Russia. Lyubov, madrina dei cortei che entra ed esce di prigione. «Contro Putin fino al voto». Avvocata e blogger, è una delle leader dell’opposizione a Mosca. La donna lavora da 8 anni per Alexei Navalny e dal 2017 ha uno show politico sul suo canale (Corriere p.13). Il 21enne Zhukov, icona della dissidenza, è stato arrestato con l’accusa di “disordini di massa”. La sua candidatura alle elezioni non è stata ammessa. Appello degli studenti per la liberazione. Yegor, il blogger pacifista che rischia 8 anni di carcere (Stampa p.11).
Zar Putin. Vent’anni di potere della “spia democratica” che ha ingannato l’Occidente. Eltsin lo scelse come premier rassicurando gli Usa: “È aperto verso di voi”. Negli anni però si è dimostrato un leader autoritario, che ora teme la crisi. Popolarità al 60%. In calo rispetto al 2015 quando aveva raggiunto l’86%. Ma in molti scommettono che Vladimir troverà un modo per restare al potere dopo il 2024 (Stampa p.11).
Afghanistan, la guerra inutile. E i rischi del ritiro americano. Gli Usa hanno capito che una vittoria militare, fra le montagne intorno a Kabul, può essere insignificante. Il commento di Sergio Romano sul Corriere (p.13).
Brexit. Il mago della Brexit incassa fondi Ue per la sua fattoria. Scandalo a Londra per Cummings, consigliere fidato di Johnson sul divorzio dall’Europa. 250 mila euro di fondi Ue percepiti dal britannico Dominic Cummings, convinto antieuropeista, in programmi di agricoltura pianificata per la fattoria di famiglia (Corriere p. 15).

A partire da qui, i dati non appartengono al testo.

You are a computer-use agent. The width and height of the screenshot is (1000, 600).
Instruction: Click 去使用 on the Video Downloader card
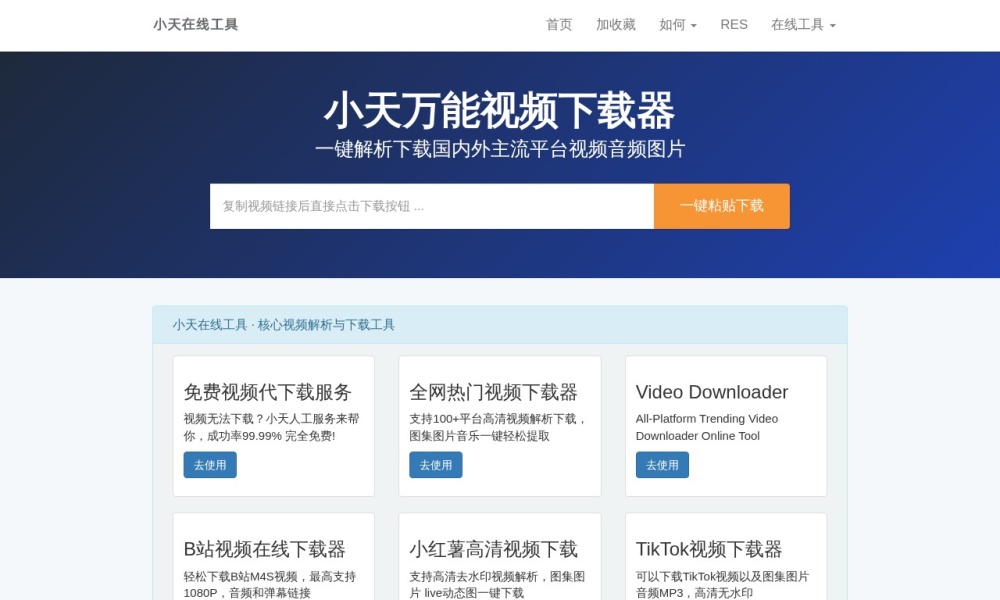[x=662, y=465]
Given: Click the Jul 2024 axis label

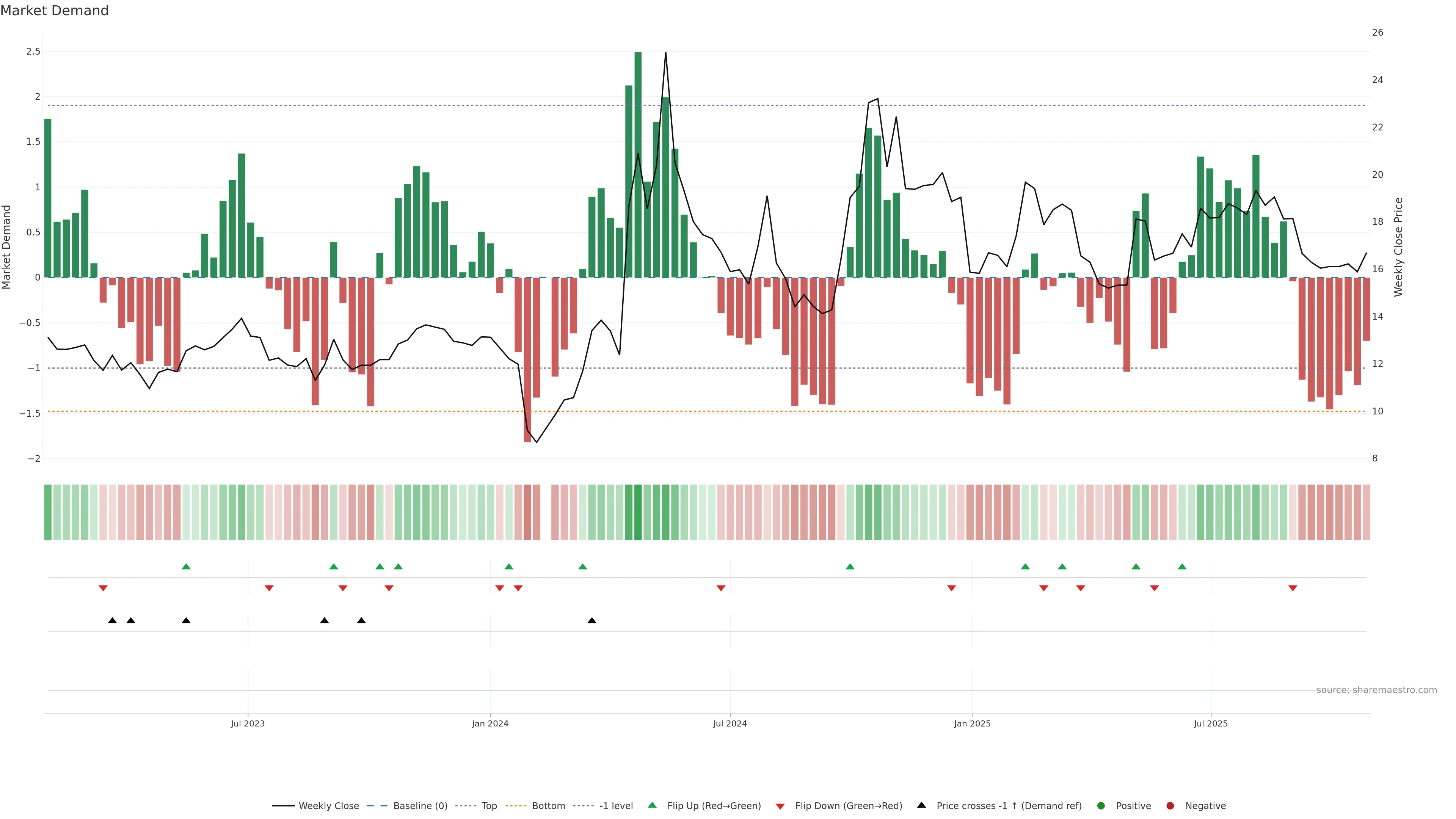Looking at the screenshot, I should (730, 723).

Primo single padre adottivo. «Sono il primo padre single con due bambini adottati». Ora anche l’Italia li riconosce. Giona Tuccini, 44 anni: affermato l’interesse superiore dei piccoli. In Sudafrica è consentita l’adozione da parte di un single. In tutti i casi sono previsti un apprendistato obbligatorio in un orfanotrofio e un periodo di affido. In Italia l’adozione è consentita ai single solo in casi speciali: bimbi in particolare situazione di disagio o che hanno un rapporto affettivo di lunga data con chi li adotta. Giona Tuccini, 44 anni, pisano d’origine e docente di Italianistica all’Università di Città del Capo, ha adottato due bambini in Sudafrica. Per la prima volta il Tribunale dei Minori di Roma ha trascritto la doppia adozione decisa dai giudici sudafricani in nome del «superiore interesse dei due minori» (Corriere p.23).
Diabolik, sfida sui funerali ultrà pronti a violare i divieti. I tifosi laziali: «Salutare Fabrizio è un nostro diritto, quindi ci saremo». Il questore ha detto no alle esequie pubbliche. E oggi si pronuncia il Tar. L’appello della moglie a Bergoglio: «Così è stato offeso il nostro dolore» (Messaggero p.11).